Persistente, confiante e implacável! A noite em que Gustavo Scarpa congelou Porto Alegre

Um dos artilheiros da Libertadores, jogador precisou convencer Marcos Rocha a não cruzar a bola para arriscar o chute que deu o gol da vitória do Palmeiras

Ser artilheiro é ser persistente. A bola estava distante da meta do Grêmio, mas Gustavo Scarpa queria mandá-la direto para o gol. Antes, teve de convencer Marcos Rocha, que estava pronto para colocá-la na área adversária. "Ele falou que não, que estava longe para chutar", confessou após o jogo. Persuadir o companheiro a arriscar em fração de segundos, no calor da partida, foi o primeiro chute certeiro do goleador da CONMEBOL Libertadores na noite copeira do Palmeiras no Sul.

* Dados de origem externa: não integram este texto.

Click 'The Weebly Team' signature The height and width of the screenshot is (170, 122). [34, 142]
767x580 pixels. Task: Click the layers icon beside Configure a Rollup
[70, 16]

Ser artilheiro é ser confiante. O Verdão ainda não havia finalizado a gol em 30 minutos de bola rolando na Arena do Grêmio, mas se defendia com primor diante da pressão tricolor, empurrado para o ataque pelo ritmo das arquibancadas. Mas, para Scarpa, era a hora de mostrar algum tipo de reação. Um chute forte, com efeito, que surpreendeu Paulo Victor e congelou a voz gremista na fria Porto Alegre - fazia 10 graus na capital gremista na hora do jogo. 

Ser artilheiro é ser implacável. O petardo de Scarpa simbolizou, com a mesma precisão de seu chute, a atuação do melhor Palmeiras sob o comando de Felipão, que controla o jogo mesmo abrindo mão da posse de bola. Foram três finalizações certas na partida, sendo um gol e uma bola na trave com Dudu, para abrir vantagem nas quartas de final. 

A decisão da vaga na semi será no Pacaembu, daqui a uma semana. O Palmeiras depende de um empate em casa para avançar e terá de segurar mais uma vez o ímpeto ofensivo do Grêmio, que buscará uma vitória por dois gols de diferença. Uma chance a mais, pelo menos, para Scarpa tentar se isolar na artilharia da Libertadores e desequilibrar.